## Goal of the exercise
Please rewrite the lines below, replacing "Identify the location of" with "Find the position of" and keeping everything else the same. Leave the pictures out of your answer.

## Records to process
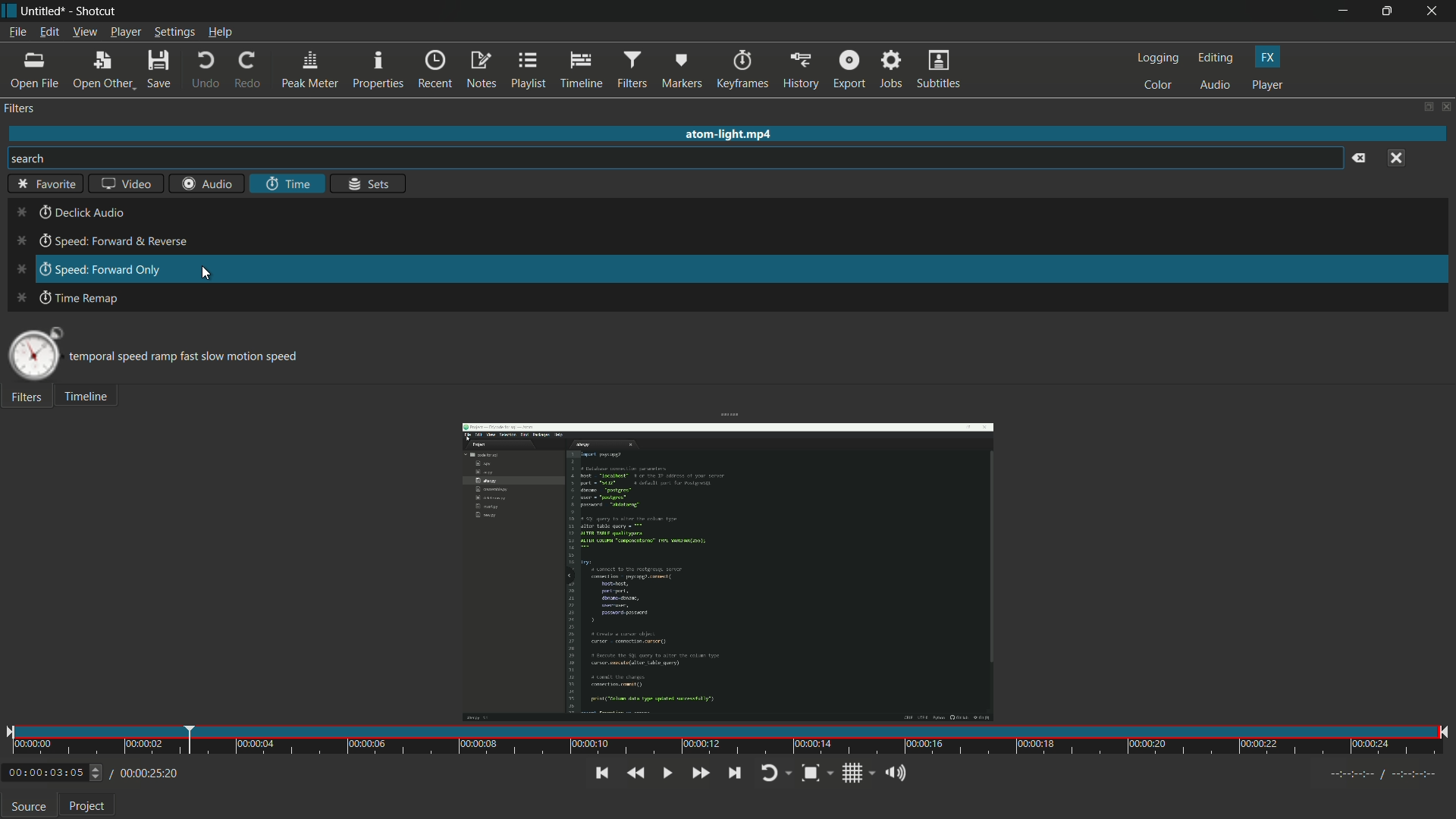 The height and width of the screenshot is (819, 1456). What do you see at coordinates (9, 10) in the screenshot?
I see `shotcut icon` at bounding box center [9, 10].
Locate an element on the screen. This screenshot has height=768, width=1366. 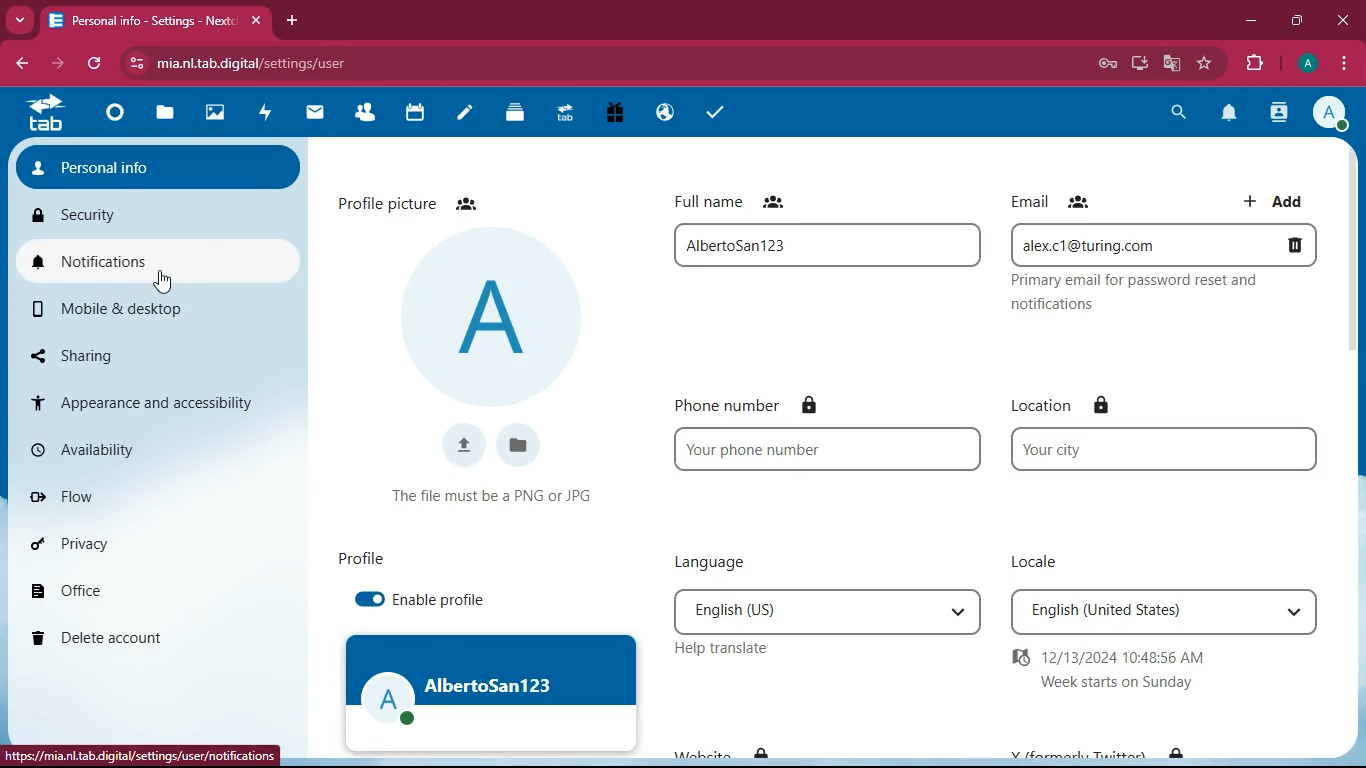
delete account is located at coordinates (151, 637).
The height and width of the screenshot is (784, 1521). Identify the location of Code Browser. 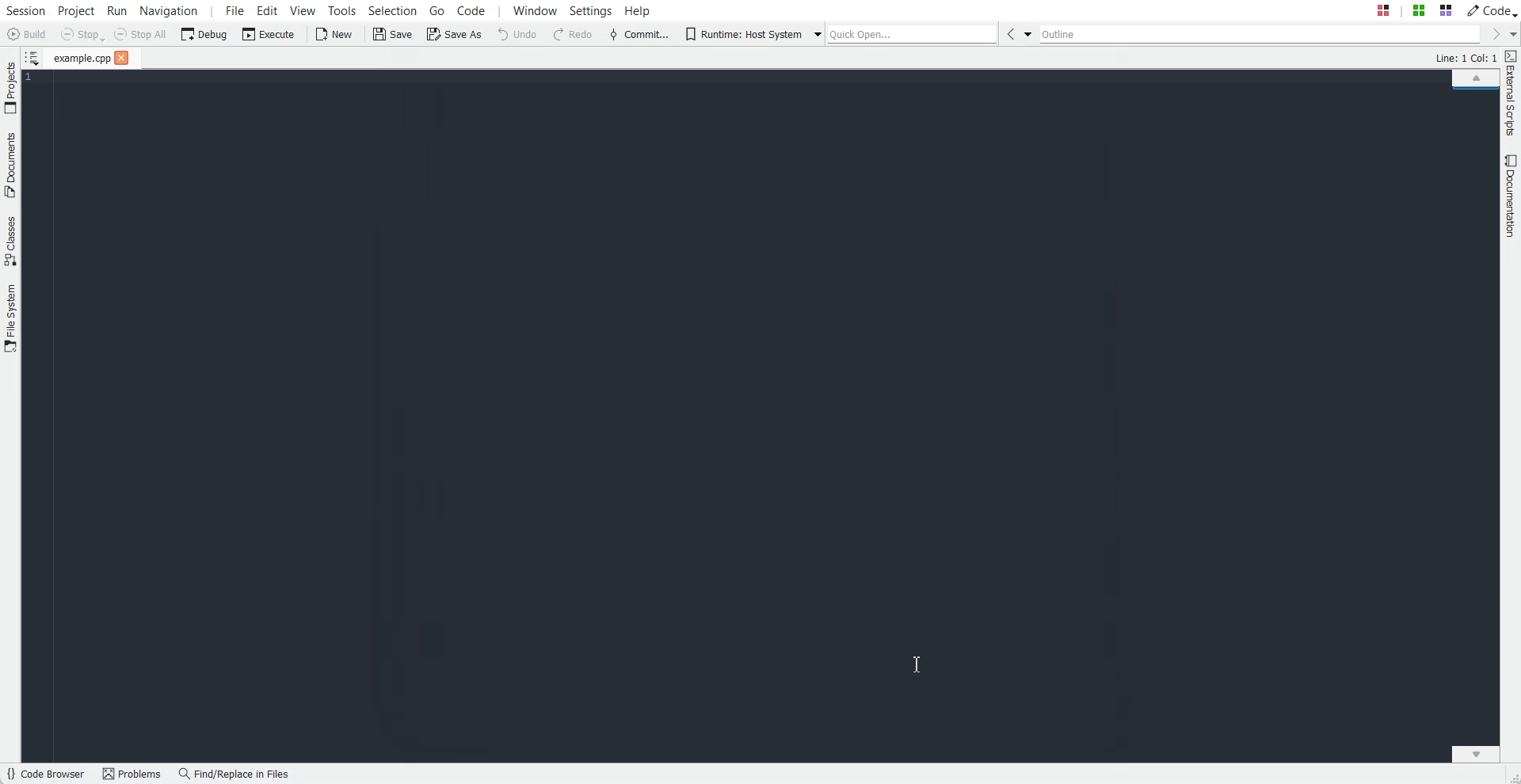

## Complete answer
 The height and width of the screenshot is (819, 1456). What do you see at coordinates (9, 10) in the screenshot?
I see `shotcut icon` at bounding box center [9, 10].
Locate an element on the screen. This screenshot has height=768, width=1366. 
delete account is located at coordinates (151, 637).
The height and width of the screenshot is (784, 1521). Find the position of Code Browser. 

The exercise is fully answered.